During this week’s Snoqualmie River flood event, Snoqualmie Fire crews responded to two separate water rescues in the Reinig Road/396th Drive area involving individuals who ignored road closure barricades as flood waters were rising.
Fire Chief Mark Correira said both of these incidents were completely avoidable and unnecessarily put the involved individuals and first responders at risk.
The first incident occurred around 9:30PM on February 28, 2022, involving a vehicle that bypassed a road closure barricade. Rising water inundated the sedan, trapping the occupants. Rescue swimmers safely brought the unharmed individuals to dry ground. Unfortunately, the car could not be towed and later became fully submerged in flood water.

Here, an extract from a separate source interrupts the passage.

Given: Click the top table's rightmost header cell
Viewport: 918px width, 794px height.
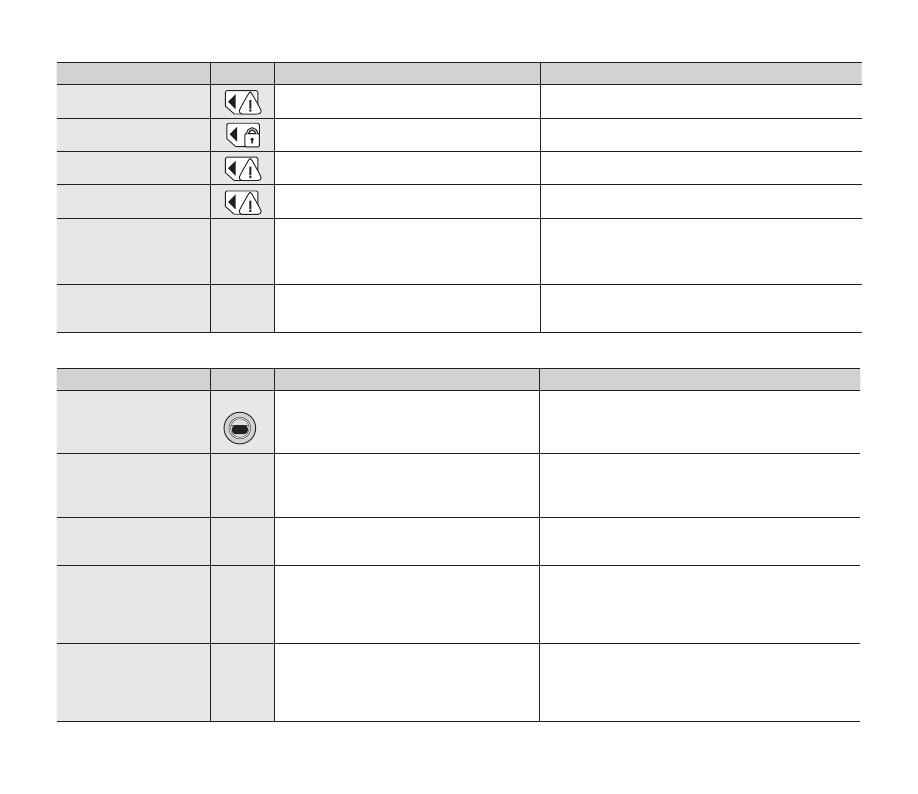Looking at the screenshot, I should tap(700, 73).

The second incident happened at 10:30AM, March 1, 2022, when a pedestrian attempted to access Reinig Road using the wooded area between the Snoqualmie River and roadway. He became trapped, surrounded by flood water near the Meadowbrook Bridge. Rescue boats were required to safely bring him to dry ground. He was also unharmed.
Chief Correira commented, “People underestimate the force and power of water. Road closure signs are in place to keep you from drowning, as well as our first responders safe. As dramatic as the slogan ‘Turn Around. Don’t Drown’ may sound, it was created to help prevent unnecessary flood-related injuries and fatalities.”

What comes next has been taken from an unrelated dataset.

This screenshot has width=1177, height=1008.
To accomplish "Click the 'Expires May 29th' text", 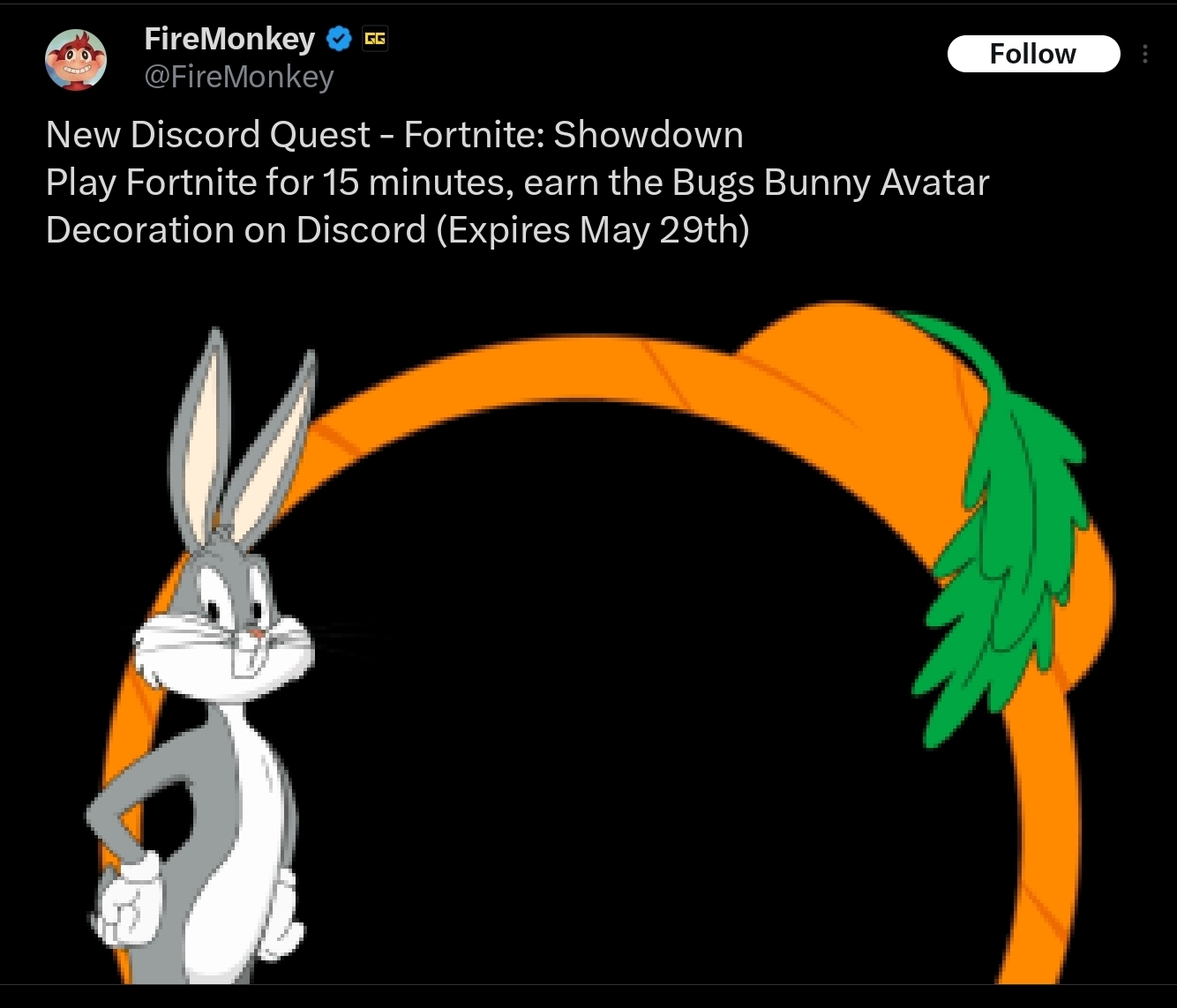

The Centers for Disease Control and Prevention (CDC) report that over half of all flood-related drownings occur when a vehicle is driven into hazardous flood water. The next highest percentage of flood-related deaths is due to walking into or near flood water.
This week's flood water rescues highlight the importance of never driving around barricades blocking flooded roadways. Just six inches of fast-moving flood water can knock over an adult. It takes just 12 inches of rushing water to carry away most cars and only two feet of rushing water can carry away SUVs and trucks. It is never safe to drive or walk into flood water.